There are many other secondary beliefs and values found in a culture which is recognize as subculture in the society. Subculture emerges especially for the grouping of people with common interest, motivation and experiences. Subculture can be created on the base of Religious or ethnic associations, situational facets of life style, age groupings and regional affiliations (Proctor, 2000). For example students are a sub cultural group in a society. According to Bradley (2005) language is the cultural mirror. It reflects the content and nature of the culture. Language is the most common difference between cultures. To separate a cultural group it is primary way. Different country use different language. There are lots of language exists in the world. Language creates sub cultural group also. Inside a single geographical boundary people speaks different. In U.S people speak Spanish and English. In India though Hindi is their national language, different language are also available there. The people in south speak different language from people in north. Even in east and west the language is different. In Canada there are French speaker and English speaker. In Switzerland there are both French speaking people and Garman speaking people.

It is impossible for a company to satisfy all the customers. Every customer has their own specific needs and requirements. It is batter to deal with them by group. The group can be consists of some individuals of similar consumption habits, economic characteristic, social behaviour and some other distinguishable criterion (Marjaro, 1982). This strategy is called market segmentation. Marjaro (1982) define market segmentation as the strategy of the firms where they partition the market into submarkets. And their aim of doing this is to maximize the penetration of such segments rather then spread the effort thinly over the total market. The marketers can focus easily on the wisely selected subgroup or submarkets. And they can easily differentiate their marketing programme to satisfy largest number of heterogeneous members of the total market. Marajo (1982) mentions some base for market segmentation. Segmentation can be done by attitude, taste or predispositions or personality and traits., channels patronage or store location, sensitivity to pricing or advertisement policy. According to Ellson (2004) for doing effective segmentation there are four key requirements which are homogeneity within segments, heterogeneity between segments, targetabillity by means of marketing mix and viability in commercial terms. Subculture is an important factor of doing market segmentation. Especially inside a big culture, different and distinct subcultures are united by certain belief, experience or values and make effective market segmentation. As we see on the example of Sub cultural groups in the U.S. Hispanic, African American, Asian American and the mature consumers are important subculture there (Schiffman & Kanuk, 2004). This subcultures made a important and valuable segmentation.

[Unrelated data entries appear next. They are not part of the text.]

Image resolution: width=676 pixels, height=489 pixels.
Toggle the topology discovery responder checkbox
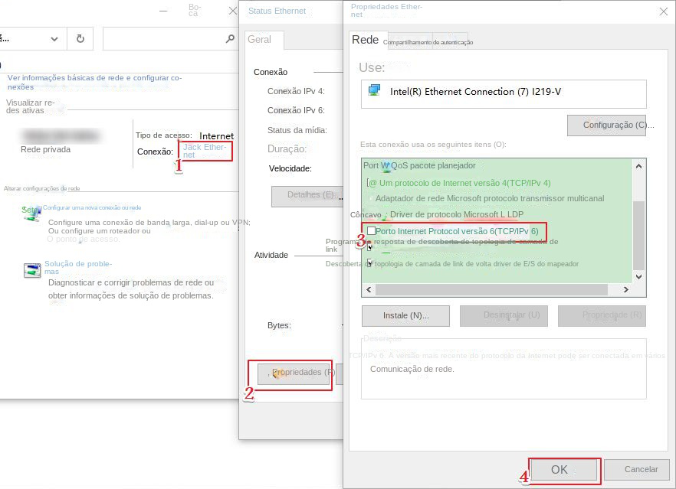[371, 246]
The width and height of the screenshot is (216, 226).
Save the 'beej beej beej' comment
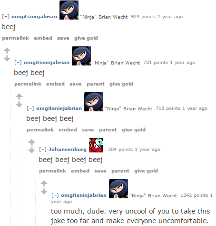pyautogui.click(x=88, y=130)
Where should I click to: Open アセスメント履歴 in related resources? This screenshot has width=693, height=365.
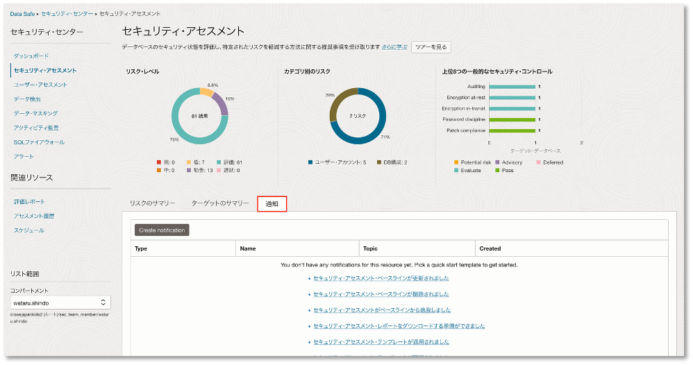pos(34,216)
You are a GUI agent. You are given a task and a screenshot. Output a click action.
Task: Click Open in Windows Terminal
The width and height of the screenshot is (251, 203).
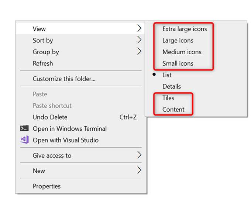click(70, 128)
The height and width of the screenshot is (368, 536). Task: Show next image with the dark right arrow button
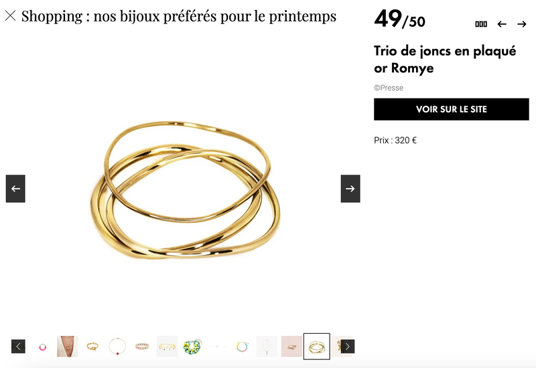coord(350,189)
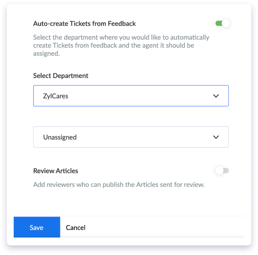Image resolution: width=258 pixels, height=255 pixels.
Task: Open the Unassigned agent dropdown
Action: click(x=131, y=137)
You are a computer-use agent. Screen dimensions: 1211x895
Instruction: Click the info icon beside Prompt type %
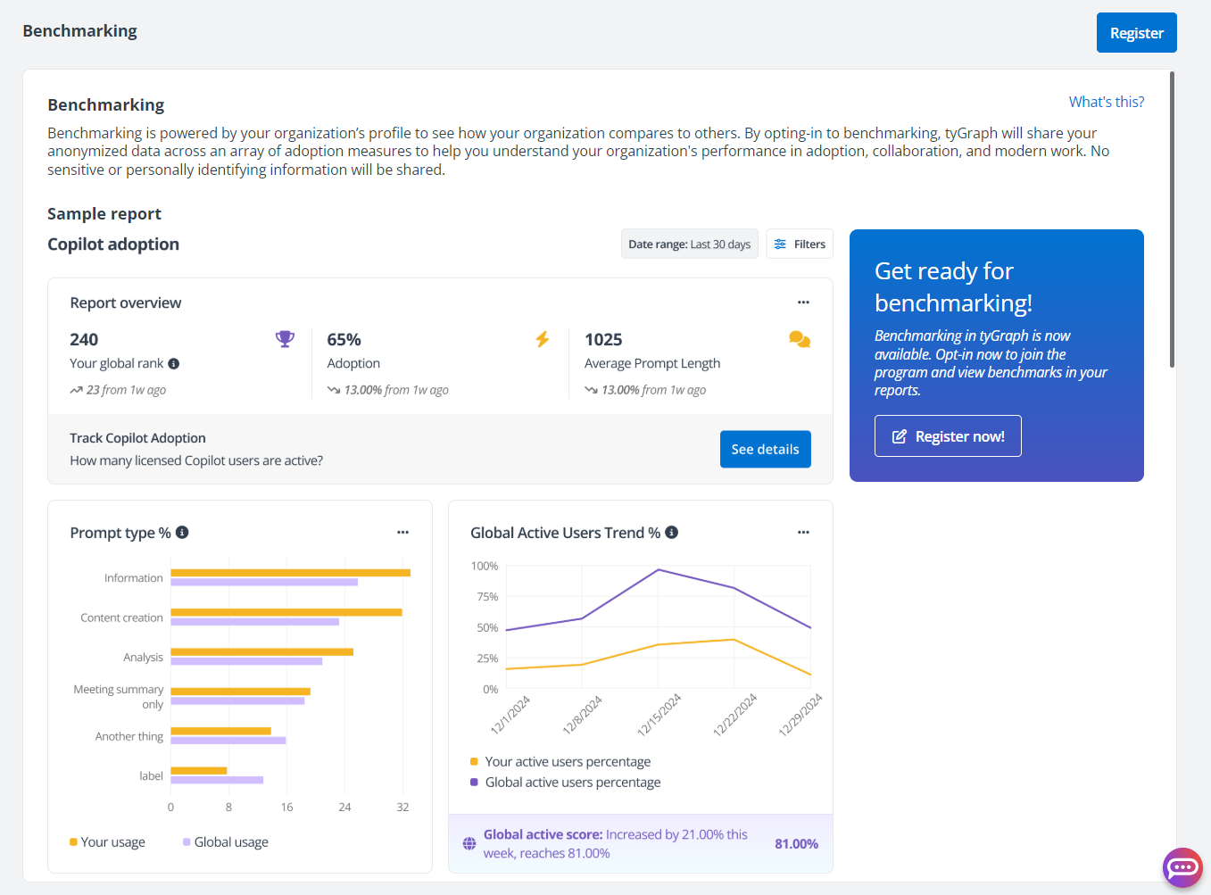tap(183, 532)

The international marketers should understand the importance of subgroup or subculture. An effective basis for market segmentation is provided by the subculture. American firms tried to attract different sub cultural groups in different way. For example: J.C. Penney has outfitted 170 stores for the Hispanic and African-American to carry merchandise. Carnival Cruise has an entire cruise ship for only the Hispanic market (Onkvisit & Shaw, 2004).

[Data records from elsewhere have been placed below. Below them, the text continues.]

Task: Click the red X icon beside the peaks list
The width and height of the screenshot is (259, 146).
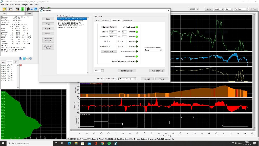Action: tap(21, 65)
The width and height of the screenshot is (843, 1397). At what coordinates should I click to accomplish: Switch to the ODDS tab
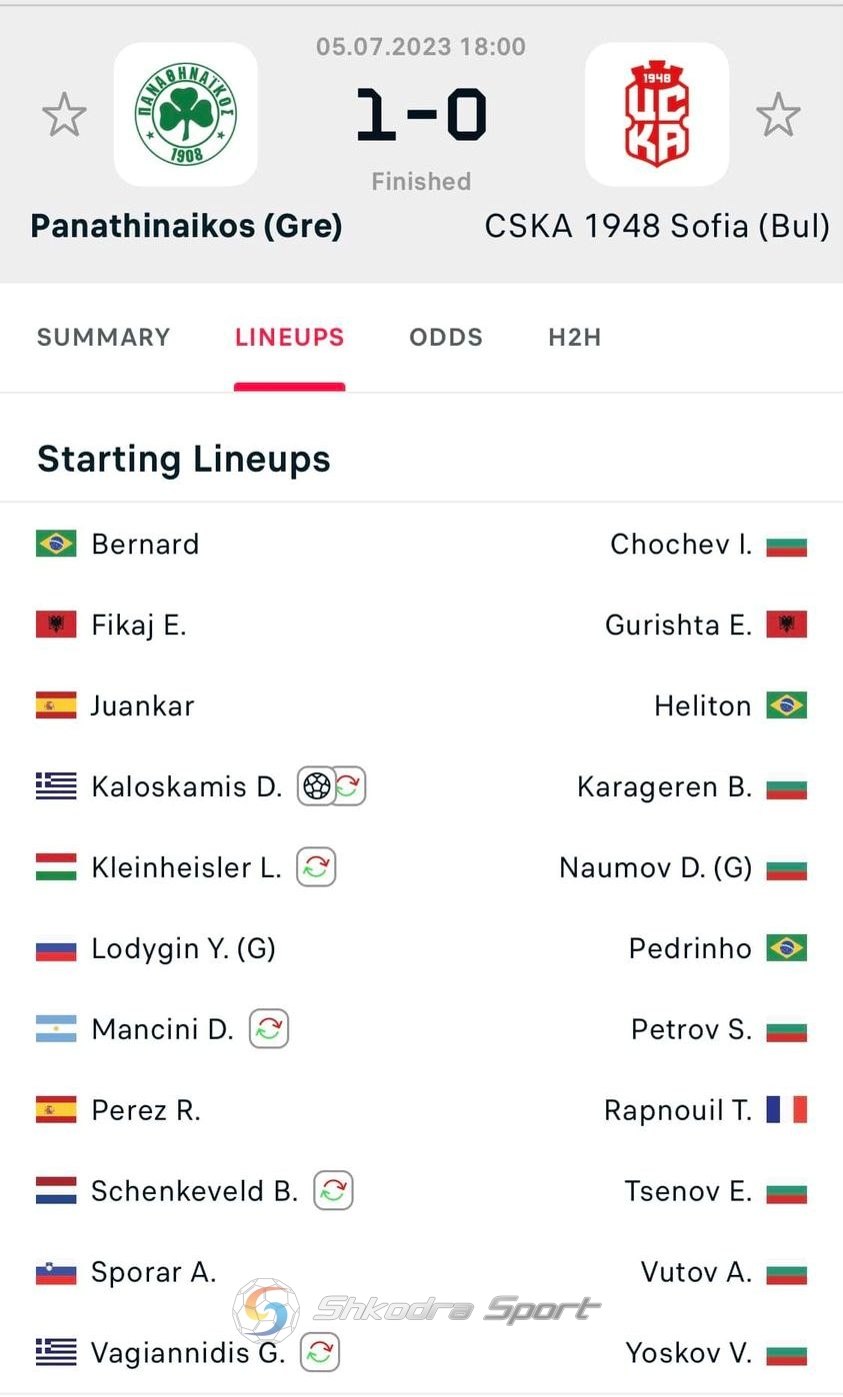pos(446,338)
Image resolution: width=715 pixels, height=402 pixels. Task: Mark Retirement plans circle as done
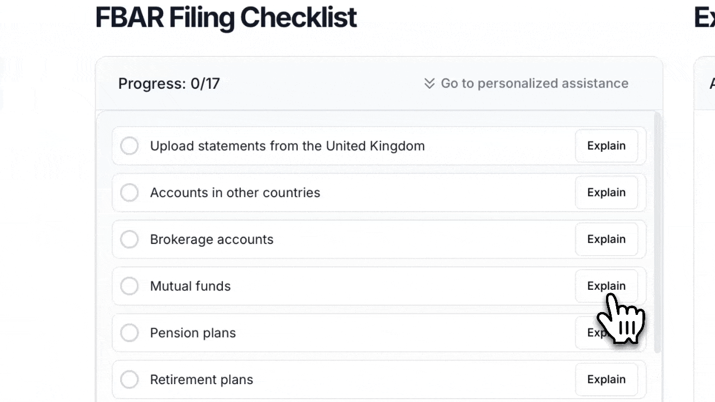tap(130, 380)
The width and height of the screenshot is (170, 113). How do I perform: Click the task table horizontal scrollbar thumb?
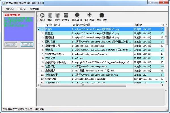(x=83, y=85)
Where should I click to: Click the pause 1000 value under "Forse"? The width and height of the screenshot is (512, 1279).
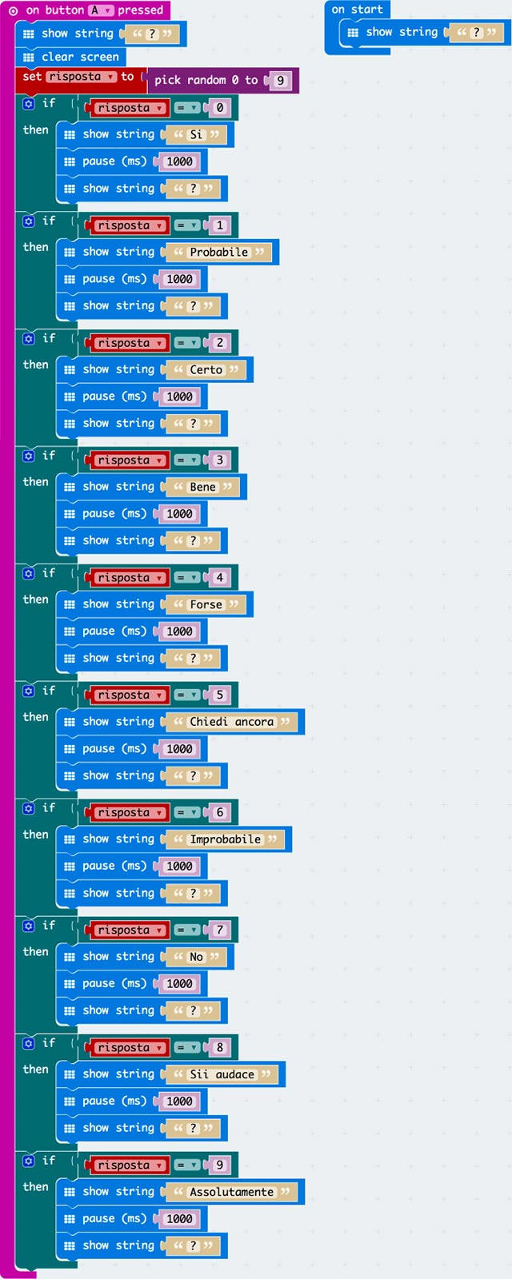179,632
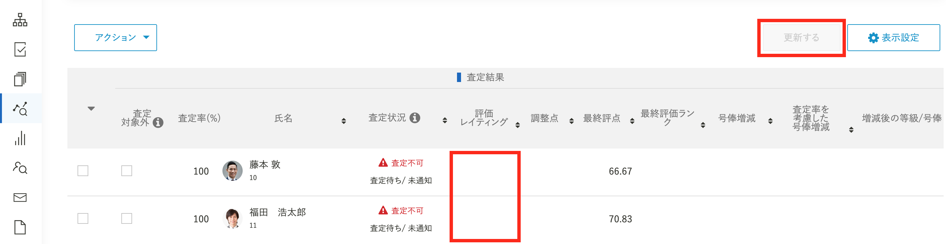
Task: Open select-all dropdown arrow in table header
Action: click(91, 108)
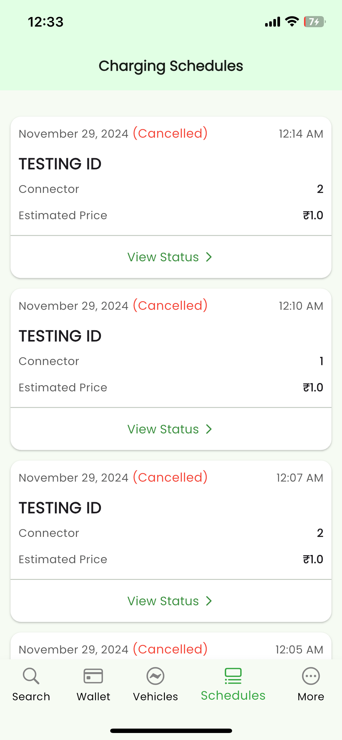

The company who wants to do business on the international market, it is necessary to understand the culture and the subculture of that country. The company need to segment the market. The subculture should take under consideration while doing segmentation. It is not possible the company to satisfy a big cultural country like U.S, China. For this they need to segment this market according to subculture. Then it will be easy for them to reach more consumers. Marketing strategy will be efficient and effective. Each group different from each other depend on their various aspects. So if one strategy is applied for the whole cultural segment then it will not be successful. What is like by one group is dislike by some other group. So use of the subculture on market segmentation is very important. The markets can focus accurately on their target. And they can reach to their goal on the fastest time period.